Oui, bien sûr. Elle parle dans sa langue et se dédouble. Sa « traduction vivante » (en anglais) est un clone d’elle-même. Ann Lee a une dimension très contemporaine ; elle est à la fois dédoublée, elle existe dans différentes langues et elle adopte une position un peu apocalyptique. Pour moi, il est naturel qu’elle parle le japonais vu que c’est sa langue d’origine.

— Cela confirme son identité, sa provenance.

Tout à fait.

— Après Philippe Parreno, Pierre Huygue et vous, quel sera le prochain ou la prochaine à faire évoluer Ann Lee ?

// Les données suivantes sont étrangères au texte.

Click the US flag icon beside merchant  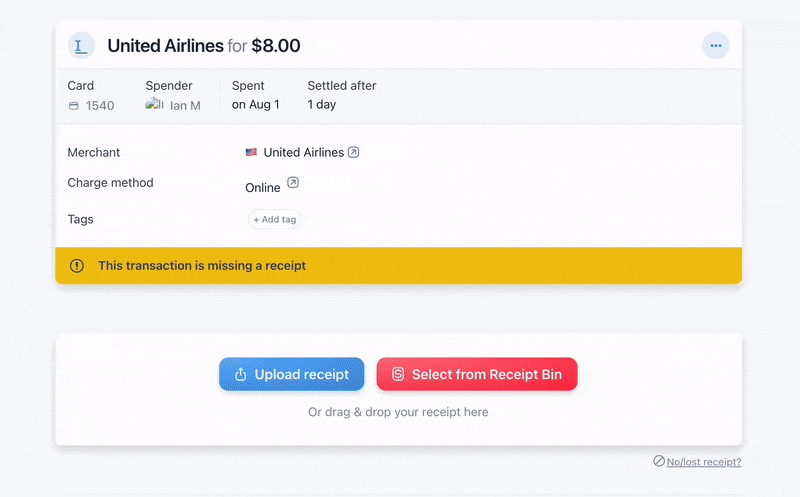pyautogui.click(x=251, y=152)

Liam Gillick est en train de préparer un film avec Ann Lee ; Rirkrit Tiravanija et Pierre Joseph aussi. Pierre Huygue en fait un nouveau.

— Dans l’espace du Consortium, vous présentez aussi un diaporama, quelques films récents (« Ipanema Theories », « Intériorismes », « Plage ») et deux films sélectionnés il y a une semaine par la Quinzaine des réalisateurs à Cannes (« Riyo » et « Central »). Vous avez choisi de présenter les écrans de projection en position oblique sur des cimaises elles-mêmes en diagonale par rapport à l’espace. Pourquoi ce choix ? Cela a-t-il un lien avec le titre « Quelle architecture pour Mars ? » que vous donnez à cet espace d’exposition ?

Dans ces différents films présentés au Consortium, il y a des préoccupations spatiales et architecturales. « Ipanema Theories » montre différents environnements. « Riyo », « Central » et « Plage » sont chacun, à un moment donné, dans un lieu, dans un rapport à l’espace. Dans « Ann Lee in Anzen Zone » aussi, même si cette zone de sécurité n’est pas architecturée, on la perçoit dans le film à travers le personnage. En fait, le titre « Quelle architecture pour Mars ?» pourrait aussi bien être « quelle architecture pour la Terre ?». Pour moi, il était évident que la question des écrans devait aussi se poser en terme architectural et que les images ne pouvaient pas se poser comme des peintures dans l’espace. Il fallait penser autre chose. J’ai imaginé ces espèces de traversées obliques dans l’espace qui permettent d’échapper au fait de contenir un film dans un seul espace. On se retrouve avec des alignements d’images qui nient les coupures, les portes, vu que les cimaises traversent l’espace. J’ai conçu ces cimaises comme différents bâtiments avec des fenêtres écrans.

— Les différents films que vous présentez au Consortium ont un point commun : le Japon. Ann Lee parle en japonais tout comme les deux adolescents de « Riyo ». Dans « Ipanema Theories », il y a également des vues de Tokyo. Vous semblez affectionner particulièrement ce pays.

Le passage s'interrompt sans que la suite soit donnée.